Multiple public health experts told The Hill that they wouldn’t go as far as suspending the entire season unless another team was found to have a major outbreak.
The Philadelphia Phillies, who hosted the Marlins for a series over the weekend, have not had any players test positive yet but are expected to pause their season until Friday to allow time to identify any potential cases.
But the experts argued that the Marlins will minimally need to shut down for an extended period until there are no new positive tests for a few days.
“You need to figure out how their outbreak occurred,” said Jill Roberts, an epidemiologist at the University of South Florida. “Who’s the first case and how did they get infected? So for MLB to move forward they really need to know where their plan failed.”
MLB teams are just as susceptible as any other business to a super-spreader scenario if a player or coach interacts with a community member who is infected and brings it back to the stadium, Roberts said.
Baseball was the first major American sport to attempt a comeback amid the pandemic without using a centralized location for its games, raising concerns about the prospect of teams traveling from hot spots. Miami-Dade County, for example, has been among the hardest-hit areas in the country.
Major League Soccer and the National Women’s Soccer League held games in a single location with minor bumps in the road, and the NBA is set to resume its season with players living and competing at Disney World. The NHL will play out the remainder of its season in select cities in Canada, which has far fewer cases than the U.S.
The president has at various points throughout the pandemic cited sports as a barometer for how the country was doing relative to the virus. He acknowledged in March and April that some games may go on without fans or with limited capacity, but said in May during an NBC golf broadcast that he would not consider things “back to normal” until there were crowds “practically standing on top of each other and they’re enjoying themselves, not where they’re worried.”
The country’s struggles with bringing back sports without issue is a microcosm of how its response to the pandemic has fallen short of other nations’. The U.S. has by far the most reported cases of coronavirus at 4.3 million, according to Johns Hopkins University data, and states like Florida continue to set daily records for infections and deaths.
Countries in Europe were able to successfully flatten the curve of infections and have seen the resumption of major soccer leagues, albeit without fans.
South Korea brought back baseball months ago, but the citizens there are accustomed to wearing masks, while the U.S. saw the use of face coverings politicized despite evidence it reduces the transmission of the virus.
“You look at countries like Germany, South Korea, Italy even that were able to bring back top soccer and baseball leagues without a bubble, and they were fine.

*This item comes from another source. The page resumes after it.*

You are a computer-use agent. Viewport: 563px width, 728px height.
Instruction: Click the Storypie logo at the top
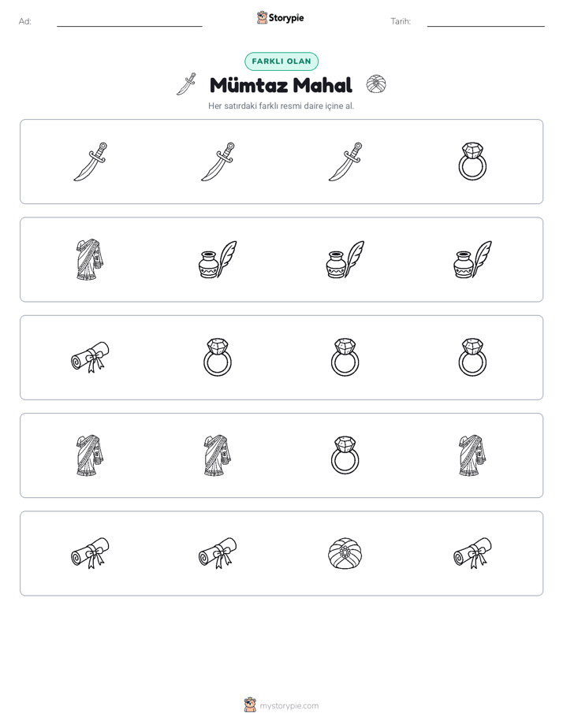(280, 18)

And I think that’s clearly because they have done a better job controlling the virus,” said Zachary Binney, an epidemiologist at Oxford College at Emory University.
“I don’t think there was any clearer indictment of the U.S. response than when the NHL decided to play the rest of its season in Canada,” Binney added.

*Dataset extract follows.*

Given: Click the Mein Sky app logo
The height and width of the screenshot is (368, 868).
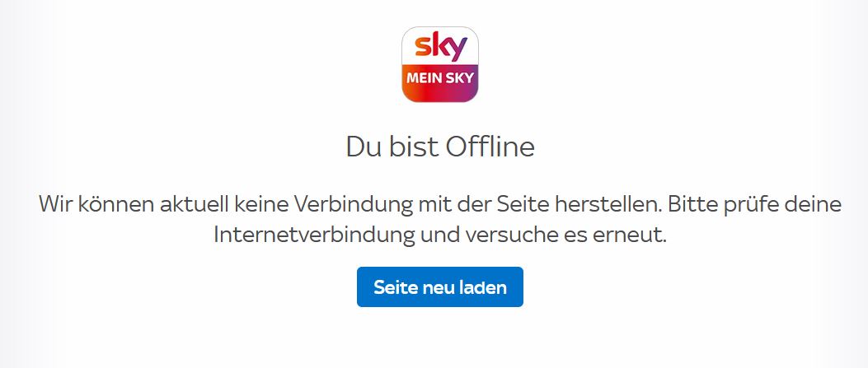Looking at the screenshot, I should (x=440, y=65).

The slew of positive tests and reshuffling of the schedule have dampened enthusiasm around MLB’s return and stoked anxiety among players and coaches who were already reluctant about playing in the middle of a pandemic. Though the games were later scrapped, a majority of Washington Nationals players voted Tuesday against traveling to Miami for a scheduled series this weekend.
“We will continue to bolster our protocols and make any necessary adjustments. The realities of the virus still loom large, and we must operate with that in mind every day,” the league said in a statement.
Public health experts expressed hope that league officials will take the Marlins’ situation seriously and that the highly public nature of the outbreak may educate a public that has at times seemed to want to carry on as if there was no pandemic.
“I think if they go about it the right way and say ‘we need to do an investigation, we need to take this seriously, we need to be transparent with the public and other teams,’ it can actually have a positive effect and people in the community can say OK, this virus is still out there and it can affect anybody,” Roberts said.